/---

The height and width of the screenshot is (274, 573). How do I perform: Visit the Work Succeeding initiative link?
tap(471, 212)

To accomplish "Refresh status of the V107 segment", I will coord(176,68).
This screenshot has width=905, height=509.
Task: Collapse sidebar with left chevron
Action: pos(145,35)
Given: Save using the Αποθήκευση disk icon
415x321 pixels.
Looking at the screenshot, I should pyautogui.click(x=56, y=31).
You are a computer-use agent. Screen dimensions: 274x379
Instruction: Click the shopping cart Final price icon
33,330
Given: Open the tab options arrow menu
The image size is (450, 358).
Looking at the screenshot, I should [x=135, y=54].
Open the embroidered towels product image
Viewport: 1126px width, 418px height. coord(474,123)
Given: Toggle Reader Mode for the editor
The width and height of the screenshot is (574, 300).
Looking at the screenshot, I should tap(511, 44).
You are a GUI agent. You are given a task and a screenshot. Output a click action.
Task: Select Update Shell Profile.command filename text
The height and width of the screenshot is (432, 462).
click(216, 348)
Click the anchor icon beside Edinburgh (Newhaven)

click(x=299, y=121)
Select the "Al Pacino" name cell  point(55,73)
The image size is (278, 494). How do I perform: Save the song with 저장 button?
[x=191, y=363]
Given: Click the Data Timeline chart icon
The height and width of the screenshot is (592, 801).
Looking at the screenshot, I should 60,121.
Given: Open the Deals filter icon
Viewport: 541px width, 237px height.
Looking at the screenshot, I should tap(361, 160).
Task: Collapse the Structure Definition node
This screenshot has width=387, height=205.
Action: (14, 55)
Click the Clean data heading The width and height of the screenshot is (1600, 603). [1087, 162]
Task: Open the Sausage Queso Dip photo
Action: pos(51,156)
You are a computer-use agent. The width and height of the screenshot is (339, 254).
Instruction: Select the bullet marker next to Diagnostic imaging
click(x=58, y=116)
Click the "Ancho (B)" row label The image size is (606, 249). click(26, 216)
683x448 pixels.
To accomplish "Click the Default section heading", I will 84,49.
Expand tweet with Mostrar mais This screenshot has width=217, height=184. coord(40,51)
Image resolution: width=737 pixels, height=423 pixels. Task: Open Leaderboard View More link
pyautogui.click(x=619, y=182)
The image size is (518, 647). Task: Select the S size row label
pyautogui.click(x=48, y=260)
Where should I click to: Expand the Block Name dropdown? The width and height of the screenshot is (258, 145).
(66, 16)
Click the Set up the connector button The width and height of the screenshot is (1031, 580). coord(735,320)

\---

Set down every entry once more, exactly as it was written above.

The height and width of the screenshot is (274, 573). How do I perform: Visit the Work Succeeding initiative link?
tap(471, 212)

To accomplish "Refresh status of the V107 segment", I will coord(176,68).
This screenshot has width=905, height=509.
Task: Collapse sidebar with left chevron
Action: pos(145,35)
Given: Save using the Αποθήκευση disk icon
415x321 pixels.
Looking at the screenshot, I should pyautogui.click(x=56, y=31).
You are a computer-use agent. Screen dimensions: 274x379
Instruction: Click the shopping cart Final price icon
33,330
Given: Open the tab options arrow menu
The image size is (450, 358).
Looking at the screenshot, I should [x=135, y=54].
Open the embroidered towels product image
Viewport: 1126px width, 418px height. coord(474,123)
Given: Toggle Reader Mode for the editor
The width and height of the screenshot is (574, 300).
Looking at the screenshot, I should tap(511, 44).
You are a GUI agent. You are given a task and a screenshot. Output a click action.
Task: Select Update Shell Profile.command filename text
The height and width of the screenshot is (432, 462).
click(216, 348)
Click the anchor icon beside Edinburgh (Newhaven)

click(x=299, y=121)
Select the "Al Pacino" name cell  point(55,73)
The image size is (278, 494). How do I perform: Save the song with 저장 button?
[x=191, y=363]
Given: Click the Data Timeline chart icon
The height and width of the screenshot is (592, 801).
Looking at the screenshot, I should 60,121.
Given: Open the Deals filter icon
Viewport: 541px width, 237px height.
Looking at the screenshot, I should tap(361, 160).
Task: Collapse the Structure Definition node
This screenshot has width=387, height=205.
Action: (14, 55)
Click the Clean data heading The width and height of the screenshot is (1600, 603). [1087, 162]
Task: Open the Sausage Queso Dip photo
Action: pos(51,156)
You are a computer-use agent. The width and height of the screenshot is (339, 254).
Instruction: Select the bullet marker next to Diagnostic imaging
click(x=58, y=116)
Click the "Ancho (B)" row label The image size is (606, 249). click(26, 216)
683x448 pixels.
To accomplish "Click the Default section heading", I will 84,49.
Expand tweet with Mostrar mais This screenshot has width=217, height=184. coord(40,51)
Image resolution: width=737 pixels, height=423 pixels. Task: Open Leaderboard View More link
pyautogui.click(x=619, y=182)
The image size is (518, 647). Task: Select the S size row label
pyautogui.click(x=48, y=260)
Where should I click to: Expand the Block Name dropdown? The width and height of the screenshot is (258, 145).
(66, 16)
Click the Set up the connector button The width and height of the screenshot is (1031, 580). coord(735,320)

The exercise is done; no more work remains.